We just use a numpy based split, but the core code is the same!

In [None]:
model_args = {
    "num_products_features": 6,
    "num_customer_features": 83,
    "width_eps_x": 20,
    "depth_eps_x": 5,
    "heterogeneity_x": 10,
    "width_eps_z": 20,
    "depth_eps_z": 5,
    "heterogeneity_z": 10,
    "width_u": 20,
    "depth_u": 5,
    "tol": 1,
    "optimizer": "Adam",
    "lr": 0.0002,
    "logmin": 1e-10,
    "label_smoothing": 0.02,
    "callbacks": [],
    "epochs": 150,
    "batch_size": 128,
    "tol": 1e-5,
}

In [None]:
indexes = np.random.permutation(list(range(len(dataset))))

fit_losses = []
test_eval = []
for i in range(5):
    test_indexes = indexes[int(len(indexes) * 0.2 * i):int(len(indexes) * 0.2 * (i + 1))]
    train_indexes = np.concatenate([indexes[:int(len(indexes) * 0.2 * i)],
                                    indexes[int(len(indexes) * 0.2 * (i + 1)):]],
                                   axis=0)
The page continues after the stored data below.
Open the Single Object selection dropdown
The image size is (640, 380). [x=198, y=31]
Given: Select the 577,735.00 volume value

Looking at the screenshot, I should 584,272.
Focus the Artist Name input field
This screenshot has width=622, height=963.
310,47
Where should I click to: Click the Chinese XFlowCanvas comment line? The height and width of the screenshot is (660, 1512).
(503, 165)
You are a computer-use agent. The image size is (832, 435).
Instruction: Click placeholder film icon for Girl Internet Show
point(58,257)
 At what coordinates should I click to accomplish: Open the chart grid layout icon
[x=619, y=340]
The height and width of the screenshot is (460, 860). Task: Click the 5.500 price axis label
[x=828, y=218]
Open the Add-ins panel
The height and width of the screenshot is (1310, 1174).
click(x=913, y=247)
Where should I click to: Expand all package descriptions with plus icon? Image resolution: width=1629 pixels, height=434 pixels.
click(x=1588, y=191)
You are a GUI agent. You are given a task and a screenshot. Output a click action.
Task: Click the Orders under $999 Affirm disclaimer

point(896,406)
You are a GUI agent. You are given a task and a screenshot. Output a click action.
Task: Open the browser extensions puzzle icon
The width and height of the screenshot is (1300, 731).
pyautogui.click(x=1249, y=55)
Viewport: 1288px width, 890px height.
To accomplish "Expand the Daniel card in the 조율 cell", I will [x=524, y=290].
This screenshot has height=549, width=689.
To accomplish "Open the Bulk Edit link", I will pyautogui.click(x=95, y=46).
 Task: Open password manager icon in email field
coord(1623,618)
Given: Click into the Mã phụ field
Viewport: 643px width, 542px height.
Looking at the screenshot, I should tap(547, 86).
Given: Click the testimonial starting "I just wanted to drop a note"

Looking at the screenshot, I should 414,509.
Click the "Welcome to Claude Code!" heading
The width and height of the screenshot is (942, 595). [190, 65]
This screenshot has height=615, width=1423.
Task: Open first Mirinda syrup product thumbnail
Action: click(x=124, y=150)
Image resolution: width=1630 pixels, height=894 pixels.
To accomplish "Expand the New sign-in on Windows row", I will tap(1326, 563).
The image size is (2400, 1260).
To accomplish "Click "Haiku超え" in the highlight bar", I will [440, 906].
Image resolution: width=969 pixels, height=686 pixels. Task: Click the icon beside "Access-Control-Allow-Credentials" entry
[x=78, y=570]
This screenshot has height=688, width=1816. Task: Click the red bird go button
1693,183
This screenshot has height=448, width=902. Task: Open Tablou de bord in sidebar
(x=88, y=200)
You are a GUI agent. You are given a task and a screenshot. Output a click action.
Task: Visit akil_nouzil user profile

    train_dataset = dataset[train_indexes]
    test_dataset = dataset[test_indexes]

    model = RUMnet(**model_args)
    model.instantiate()

    losses = model.fit(train_dataset, val_dataset=test_dataset)
    probas = model.predict_probas(test_dataset)
    eval = tf.keras.losses.CategoricalCrossentropy(from_logits=False)(y_pred=model.predict_probas(test_dataset), y_true=tf.one_hot(test_dataset.choices, 3))
    test_eval.append(eval)
    print(test_eval)

    fit_losses.append(losses)

In [None]:
for i in range(len(fit_losses)):
    plt.plot(fit_losses[i]["train_loss"], label=f"fold {i}", c=["r", "g", "b", "cyan", "purple"][i])
    plt.plot(fit_losses[i]["test_loss"], c=["r", "g", "b", "cyan", "purple"][i])
plt.legend()

In [None]:
print("Average LogLikeliHood on test:", np.mean(test_eval))